RAFFAELLA CANDOLI
Cronaca

"Sarajevo vista con gli occhi del cecchino"

Roberta Biagiarelli domani al teatro di Gambettola con lo spettacolo ’Pazi Snajper’. Si incrociano le parole con le fotografie della guerra

Roberta Biagiarelli e Sandro Fabiani

Roberta Biagiarelli e Sandro Fabiani

Domani alle 21, al teatro comunale di Gambettola, in anteprima per la Romagna, Roberta Biagiarelli e Sandro Fabiani, affrontano la tematica universale della guerra rappresentando "Pazi Snajper", attenzione al cecchino". I due attori si rifanno alla guerra dei Balcani, nella convinzione che "cambiano le guerre, gli scenari, i confini, ma i contrastati sentimenti umani rimangono sempre gli stessi". Roberta Biagiarelli è attrice, autrice teatrale e documentarista. La sua carriera è caratterizzata da un forte impegno nel raccontare storie di luoghi e persone coinvolte in eventi storici significativi, con particolare attenzione a Sarajevo, sua città di elezione, dove ha trovato testimoni che le sono diventati amici.

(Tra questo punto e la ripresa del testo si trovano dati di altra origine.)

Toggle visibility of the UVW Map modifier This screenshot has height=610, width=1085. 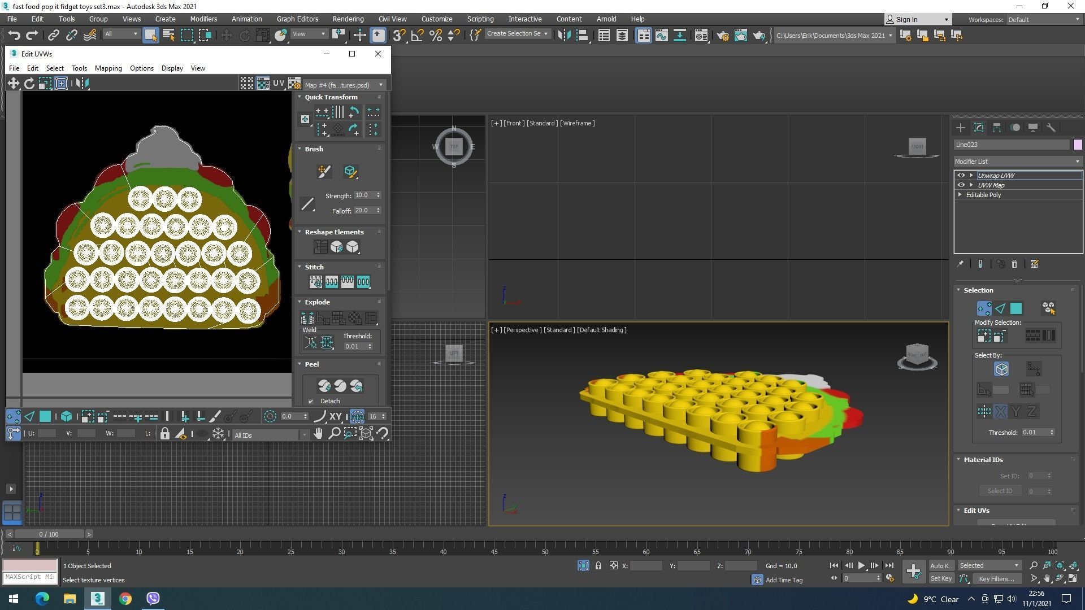(x=961, y=185)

Roberta Biagiarelli, l’essere umano non fa tesoro dell’esperienza di una guerra per evitarne altre. "In tempi in cui i conflitti si svolgono molto vicino a noi, è fondamentale riflettere su un’altra guerra ancora ricca di insegnamenti preziosi. Il ricordo di un assedio nel cuore dell’Europa, nei Balcani, ci invita a guardare al presente con maggiore senso di responsabilità e un impegno deciso nel costruire la pace". Qual è il senso del titolo?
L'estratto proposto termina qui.